EXCERPTED PASSAGE -
For Hawley, all of those life experiences add up to a character who’s arguably still human, but often seems more methodical and unfeeling than even his fully synthetic counterparts.
“Growing up the way that he did in extreme poverty as someone probably who shouldn’t have survived, he was just so tough,” Hawley says. “He had physical infirmities, and he basically reached a point where he realized that ethics and morality are a luxury he can’t afford.”
Then, when Yutani stepped in to save him, it gave Morrow’s life new meaning.
“His loyalty is there forever,” Hawley says.
More than meets the eye
The Alien movies have a proud tradition of practical effects dating back to Ridley Scott’s original film, although various entries over the decades have relied more on CGI rather than animatronics and costumes to varying degrees. Alien: Earth features a balance of the two, especially when it comes to the “perfect organism” at the heart of the story.
The chestburster in episode 4 might be CGI, but the Alien: Earth team worked directly with famed special effects studio Weta Workshop to come up with several versions of the Xenomorph, ranging from an actor in a suit to a large animatronic puppet named Steve. (The facehuggers are also animatronic. “That was proven territory,” Hawley says.)
Which Xenomorph you get in each scene largely depends on the length of the shot.
“We know in a horror movie, you don’t want to see the monster too much,” Hawley explains. “So if I have a guy in a Xenomorph suit and his tail is on a fishing line, and he’s moving through the hall. Do I believe for a 10th of a second while he’s on-screen that the tail is real? Do I need to create a CG tail? I probably don’t. Let’s try to do it practically.”

WHAT THE TASK ASKS - Continue the passage on the making of Alien: Earth, picking up right after its last sentence. The listing further down is unrelated to the passage on Alien: Earth and is material of its own.

INFORMATION SUPPLIED -
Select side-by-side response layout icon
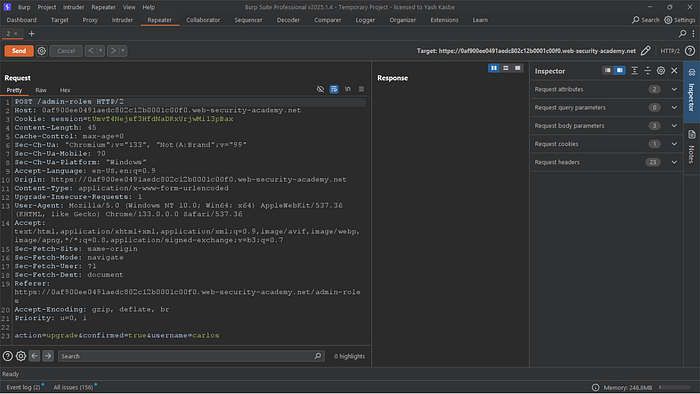coord(494,68)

ANSWER BELOW -
As for the various other alien species scuttling around, Hawley confirms that “the new creatures were always going to be more CG than not.” Of course, that doesn’t make them any less scary. If anything, the freedom to create whatever he wanted makes these various other monsters more terrifying, including those poison-spewing ticks and the infamous eyeball (which even attempts to fight a full-grown Xenomorph at one point in episode 5).
When asked about the eyeball (also known as t. ocellus or Species 64) and its true purpose, Hawley plays it coy, but points to another moment from the episode as a potential clue: When those alien bugs escape from their vessel, Species 64 taps on the glass of its own container to get the ship scientist’s attention. But was it trying to alert her to the escape or distract her?
“I think it was creating a distraction to allow the creature to do its thing,” Hawley says. “As you keep watching in the season, one might begin to suspect that this one [species] is smarter than the other ones, and that it thinks in a longer-term way.”
“It’s a voyage of discovery for everybody.”
Case in point: When the show’s Hybrid characters first come into contact with the eyeball, it immediately abandons the dead cat carcass it was reanimating and jumps directly at the closest one — even though it’s a fully synthetic body.
So what gives? Hawley offers a possible explanation.
“If you look at the eggs as an example, you have to get within a certain range before it sort of senses the biological-ness of the life,” he says. “I would imagine it’s similar here. If you’ve hitched a ride in something dead, it’s probably not a long-term solution, optimally. And when something alive walks in, you’re going to upgrade. You never know with these creatures. Having moved through the universe, have they ever encountered a non-biological creature before? It’s a voyage of discovery for everybody.”
On a similarly terrifying note, Hawley warns that when it comes to Species 64, the creature’s goals may be much more complicated (and disturbing) than simply devouring any victims it comes across.
“I do think the concern about the eye is that this may not be a food chain thing for it. There may be some long-term thinking going on that should worry us.”